%%

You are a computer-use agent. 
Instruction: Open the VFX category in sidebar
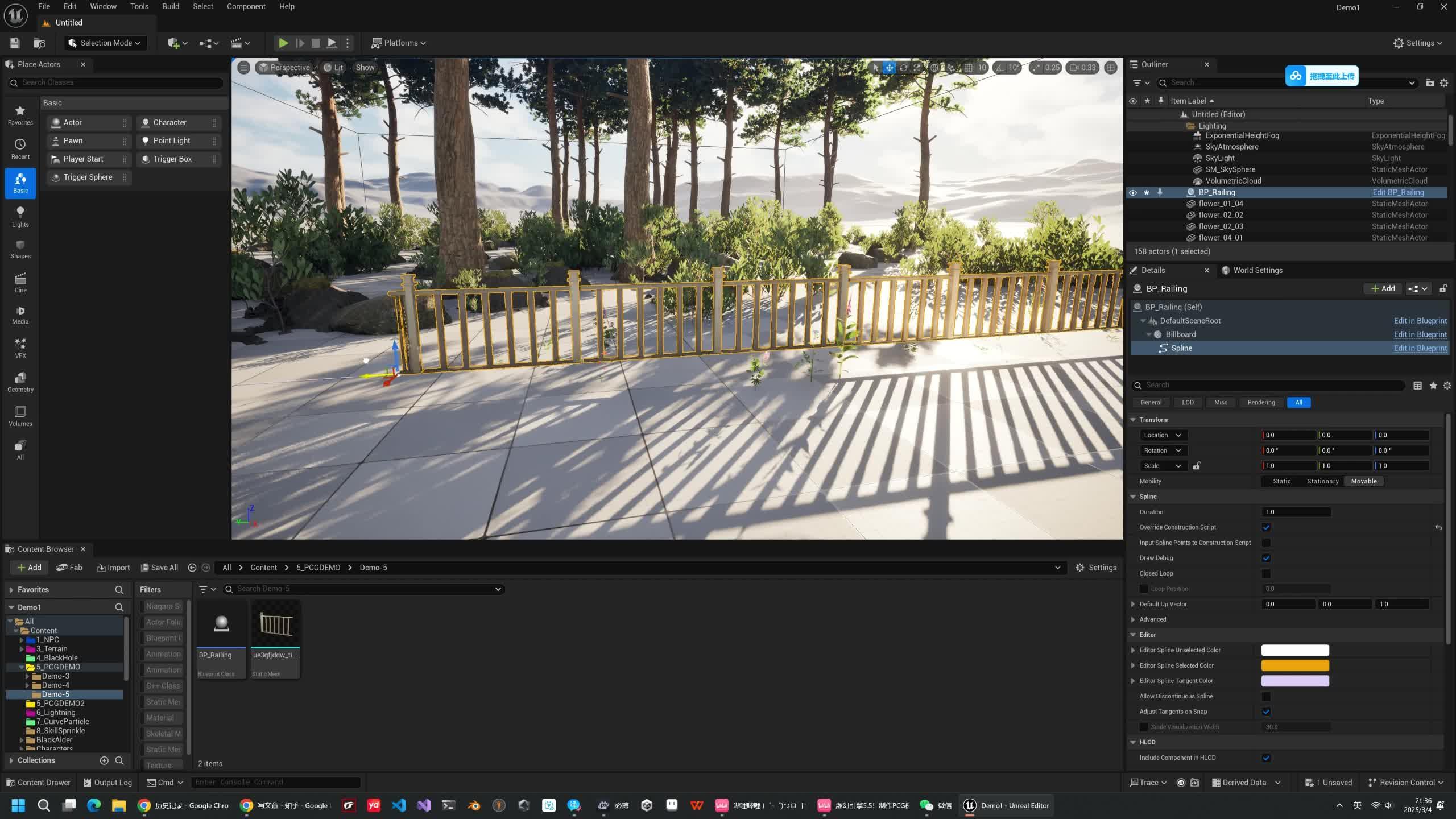20,348
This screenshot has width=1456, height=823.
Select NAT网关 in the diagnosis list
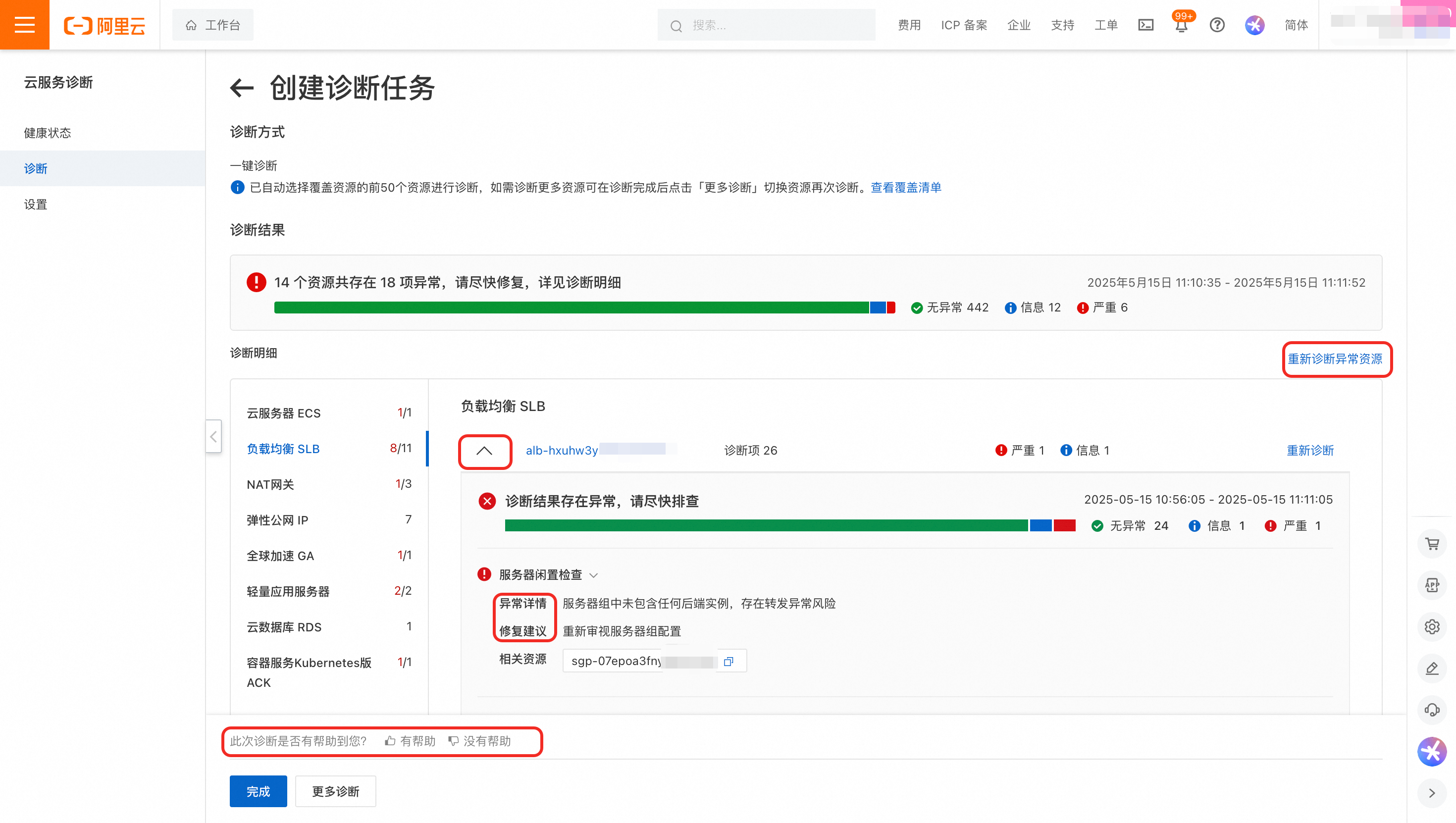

%%

--- THE PROBLEM ---
An exact copy of each entry is required, minus the pictures.

--- EXERCISE SOLUTION ---
You are a computer-use agent. 
Instruction: Open the VFX category in sidebar
20,348
This screenshot has width=1456, height=823.
Select NAT网关 in the diagnosis list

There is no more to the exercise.